What the exercise asks:
Pick out every line in the data below that holds "toolbar".

Stored records:
━━━━━━━━━━

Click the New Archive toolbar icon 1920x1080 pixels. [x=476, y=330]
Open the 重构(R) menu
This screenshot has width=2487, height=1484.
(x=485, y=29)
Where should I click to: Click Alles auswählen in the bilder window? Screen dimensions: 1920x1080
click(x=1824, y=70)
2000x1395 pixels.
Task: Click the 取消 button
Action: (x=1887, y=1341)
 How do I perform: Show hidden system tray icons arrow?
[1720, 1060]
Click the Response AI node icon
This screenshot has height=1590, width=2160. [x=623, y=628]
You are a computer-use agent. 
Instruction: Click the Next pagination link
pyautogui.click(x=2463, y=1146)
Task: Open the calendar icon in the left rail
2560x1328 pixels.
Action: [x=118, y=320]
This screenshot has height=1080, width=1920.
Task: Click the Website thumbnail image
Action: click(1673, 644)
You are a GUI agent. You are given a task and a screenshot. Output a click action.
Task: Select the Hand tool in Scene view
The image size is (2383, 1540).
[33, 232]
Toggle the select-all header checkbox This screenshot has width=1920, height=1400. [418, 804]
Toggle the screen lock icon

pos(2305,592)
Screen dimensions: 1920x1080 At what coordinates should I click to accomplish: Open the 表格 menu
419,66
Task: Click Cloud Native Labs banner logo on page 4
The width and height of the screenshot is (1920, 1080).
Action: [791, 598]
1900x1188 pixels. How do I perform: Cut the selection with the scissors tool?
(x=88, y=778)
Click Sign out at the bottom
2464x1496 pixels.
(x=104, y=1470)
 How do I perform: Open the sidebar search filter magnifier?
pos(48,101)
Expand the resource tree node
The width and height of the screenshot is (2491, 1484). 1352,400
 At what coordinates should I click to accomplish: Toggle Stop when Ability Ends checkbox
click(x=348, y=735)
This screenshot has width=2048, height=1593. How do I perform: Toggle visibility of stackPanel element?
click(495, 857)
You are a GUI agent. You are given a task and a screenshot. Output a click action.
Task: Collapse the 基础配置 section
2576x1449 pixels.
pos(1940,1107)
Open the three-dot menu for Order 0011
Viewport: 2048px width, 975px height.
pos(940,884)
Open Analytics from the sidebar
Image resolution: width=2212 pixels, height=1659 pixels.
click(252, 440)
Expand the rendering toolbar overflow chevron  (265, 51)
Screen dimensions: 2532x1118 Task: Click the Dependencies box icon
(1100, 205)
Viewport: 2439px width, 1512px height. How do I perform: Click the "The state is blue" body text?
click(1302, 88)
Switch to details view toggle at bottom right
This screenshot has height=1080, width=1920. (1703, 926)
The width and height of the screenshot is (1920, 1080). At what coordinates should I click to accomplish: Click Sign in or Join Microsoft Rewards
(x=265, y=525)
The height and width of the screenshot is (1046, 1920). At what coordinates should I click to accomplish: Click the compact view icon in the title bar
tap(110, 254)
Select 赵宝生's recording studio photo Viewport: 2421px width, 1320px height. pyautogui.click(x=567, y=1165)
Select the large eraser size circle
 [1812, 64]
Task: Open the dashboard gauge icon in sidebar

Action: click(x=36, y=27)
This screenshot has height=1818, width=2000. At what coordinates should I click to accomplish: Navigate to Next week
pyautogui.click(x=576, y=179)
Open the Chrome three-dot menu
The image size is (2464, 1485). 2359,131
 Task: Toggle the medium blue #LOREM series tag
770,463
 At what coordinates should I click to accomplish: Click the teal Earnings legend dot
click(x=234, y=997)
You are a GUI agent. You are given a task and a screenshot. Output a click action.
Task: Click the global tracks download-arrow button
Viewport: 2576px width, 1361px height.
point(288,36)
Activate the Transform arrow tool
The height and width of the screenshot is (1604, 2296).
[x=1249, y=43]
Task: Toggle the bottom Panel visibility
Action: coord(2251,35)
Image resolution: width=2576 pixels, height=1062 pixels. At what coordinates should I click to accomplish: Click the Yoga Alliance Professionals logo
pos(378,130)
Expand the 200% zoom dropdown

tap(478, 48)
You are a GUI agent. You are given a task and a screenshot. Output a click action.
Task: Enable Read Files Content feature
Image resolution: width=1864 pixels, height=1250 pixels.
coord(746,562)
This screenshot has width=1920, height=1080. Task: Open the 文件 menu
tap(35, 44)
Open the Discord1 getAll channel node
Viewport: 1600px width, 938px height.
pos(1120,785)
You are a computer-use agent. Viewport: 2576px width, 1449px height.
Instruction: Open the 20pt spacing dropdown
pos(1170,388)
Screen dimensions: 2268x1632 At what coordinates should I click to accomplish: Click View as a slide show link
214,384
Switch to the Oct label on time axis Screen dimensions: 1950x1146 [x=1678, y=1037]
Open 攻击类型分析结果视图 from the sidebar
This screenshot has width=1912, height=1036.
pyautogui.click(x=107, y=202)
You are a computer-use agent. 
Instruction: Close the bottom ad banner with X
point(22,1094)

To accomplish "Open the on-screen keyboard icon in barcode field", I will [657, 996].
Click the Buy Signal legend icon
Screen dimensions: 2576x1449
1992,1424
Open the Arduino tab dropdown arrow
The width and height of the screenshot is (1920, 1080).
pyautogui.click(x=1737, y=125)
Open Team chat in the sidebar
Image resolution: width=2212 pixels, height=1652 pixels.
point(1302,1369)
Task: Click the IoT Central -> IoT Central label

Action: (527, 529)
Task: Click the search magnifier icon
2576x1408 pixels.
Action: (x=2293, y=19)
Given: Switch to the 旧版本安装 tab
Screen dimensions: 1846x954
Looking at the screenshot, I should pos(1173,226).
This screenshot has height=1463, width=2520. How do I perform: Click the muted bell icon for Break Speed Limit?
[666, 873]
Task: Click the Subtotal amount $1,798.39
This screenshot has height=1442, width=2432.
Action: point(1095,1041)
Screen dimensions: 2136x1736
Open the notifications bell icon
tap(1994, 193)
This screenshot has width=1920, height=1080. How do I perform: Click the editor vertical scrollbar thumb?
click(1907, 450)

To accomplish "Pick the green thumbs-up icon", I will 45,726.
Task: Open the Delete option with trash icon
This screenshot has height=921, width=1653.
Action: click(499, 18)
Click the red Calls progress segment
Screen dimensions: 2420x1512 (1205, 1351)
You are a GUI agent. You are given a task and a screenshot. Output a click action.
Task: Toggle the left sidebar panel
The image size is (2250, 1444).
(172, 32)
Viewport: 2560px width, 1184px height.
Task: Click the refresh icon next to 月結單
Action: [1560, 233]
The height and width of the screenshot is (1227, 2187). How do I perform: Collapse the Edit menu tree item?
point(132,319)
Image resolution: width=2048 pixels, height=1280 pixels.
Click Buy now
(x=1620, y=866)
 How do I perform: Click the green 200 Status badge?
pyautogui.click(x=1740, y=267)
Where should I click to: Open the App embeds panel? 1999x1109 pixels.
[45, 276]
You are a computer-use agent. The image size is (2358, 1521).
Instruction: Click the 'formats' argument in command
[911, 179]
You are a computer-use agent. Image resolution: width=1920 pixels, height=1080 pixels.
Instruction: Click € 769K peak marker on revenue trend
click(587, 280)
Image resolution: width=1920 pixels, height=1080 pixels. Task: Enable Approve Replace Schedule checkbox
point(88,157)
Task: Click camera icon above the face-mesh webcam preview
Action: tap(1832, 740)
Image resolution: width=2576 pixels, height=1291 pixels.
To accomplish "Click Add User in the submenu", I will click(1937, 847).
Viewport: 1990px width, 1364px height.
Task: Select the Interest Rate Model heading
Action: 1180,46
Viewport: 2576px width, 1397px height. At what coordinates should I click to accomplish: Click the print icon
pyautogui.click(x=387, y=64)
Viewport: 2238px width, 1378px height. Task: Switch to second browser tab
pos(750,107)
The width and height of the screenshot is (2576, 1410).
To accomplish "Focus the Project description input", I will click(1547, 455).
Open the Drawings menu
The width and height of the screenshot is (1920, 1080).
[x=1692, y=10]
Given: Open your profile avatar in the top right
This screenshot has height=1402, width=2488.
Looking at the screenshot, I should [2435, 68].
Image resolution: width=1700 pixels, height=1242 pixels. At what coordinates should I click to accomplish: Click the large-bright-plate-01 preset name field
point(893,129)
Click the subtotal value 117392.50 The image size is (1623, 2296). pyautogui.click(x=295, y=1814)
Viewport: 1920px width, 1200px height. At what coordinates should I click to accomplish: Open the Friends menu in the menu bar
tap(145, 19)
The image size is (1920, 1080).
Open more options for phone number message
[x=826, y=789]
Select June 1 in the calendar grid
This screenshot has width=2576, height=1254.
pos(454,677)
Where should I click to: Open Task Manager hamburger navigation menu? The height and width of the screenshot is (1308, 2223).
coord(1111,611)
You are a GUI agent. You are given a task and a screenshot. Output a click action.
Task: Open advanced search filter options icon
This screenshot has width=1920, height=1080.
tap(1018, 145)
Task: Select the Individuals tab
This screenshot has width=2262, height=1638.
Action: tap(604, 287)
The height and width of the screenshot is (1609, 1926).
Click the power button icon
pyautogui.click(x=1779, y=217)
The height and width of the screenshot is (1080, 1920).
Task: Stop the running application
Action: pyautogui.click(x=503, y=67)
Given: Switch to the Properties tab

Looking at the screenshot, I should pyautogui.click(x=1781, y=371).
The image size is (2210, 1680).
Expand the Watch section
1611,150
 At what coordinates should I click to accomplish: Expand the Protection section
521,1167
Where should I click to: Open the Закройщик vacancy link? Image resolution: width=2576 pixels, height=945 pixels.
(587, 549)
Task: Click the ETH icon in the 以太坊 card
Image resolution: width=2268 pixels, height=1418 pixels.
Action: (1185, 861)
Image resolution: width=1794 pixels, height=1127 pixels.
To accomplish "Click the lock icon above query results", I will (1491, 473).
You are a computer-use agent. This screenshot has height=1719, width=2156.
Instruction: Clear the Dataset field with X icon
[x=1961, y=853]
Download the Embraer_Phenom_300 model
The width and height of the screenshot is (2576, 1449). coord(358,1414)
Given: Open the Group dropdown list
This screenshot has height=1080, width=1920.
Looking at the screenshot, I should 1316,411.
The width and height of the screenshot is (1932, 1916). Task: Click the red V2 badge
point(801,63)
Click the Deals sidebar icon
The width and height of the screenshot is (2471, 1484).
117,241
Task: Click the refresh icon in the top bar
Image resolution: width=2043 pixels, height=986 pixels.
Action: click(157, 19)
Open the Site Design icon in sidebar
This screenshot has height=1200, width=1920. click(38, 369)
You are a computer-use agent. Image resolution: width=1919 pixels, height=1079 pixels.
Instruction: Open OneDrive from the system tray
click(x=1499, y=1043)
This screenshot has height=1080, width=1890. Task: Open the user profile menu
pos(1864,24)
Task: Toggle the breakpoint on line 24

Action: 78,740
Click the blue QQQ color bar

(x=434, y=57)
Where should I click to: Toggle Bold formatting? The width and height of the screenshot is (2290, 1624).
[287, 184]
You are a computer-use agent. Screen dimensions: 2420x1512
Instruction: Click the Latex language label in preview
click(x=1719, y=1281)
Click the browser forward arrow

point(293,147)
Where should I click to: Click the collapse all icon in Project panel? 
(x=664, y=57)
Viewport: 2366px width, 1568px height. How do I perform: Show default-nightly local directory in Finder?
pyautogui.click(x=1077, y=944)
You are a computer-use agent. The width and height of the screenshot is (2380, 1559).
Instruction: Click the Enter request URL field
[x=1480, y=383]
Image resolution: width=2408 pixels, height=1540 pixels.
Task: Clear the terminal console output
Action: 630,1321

━━━━━━━━━━

Task solution:
Click the New Archive toolbar icon 1920x1080 pixels. [x=476, y=330]
Expand the rendering toolbar overflow chevron  (265, 51)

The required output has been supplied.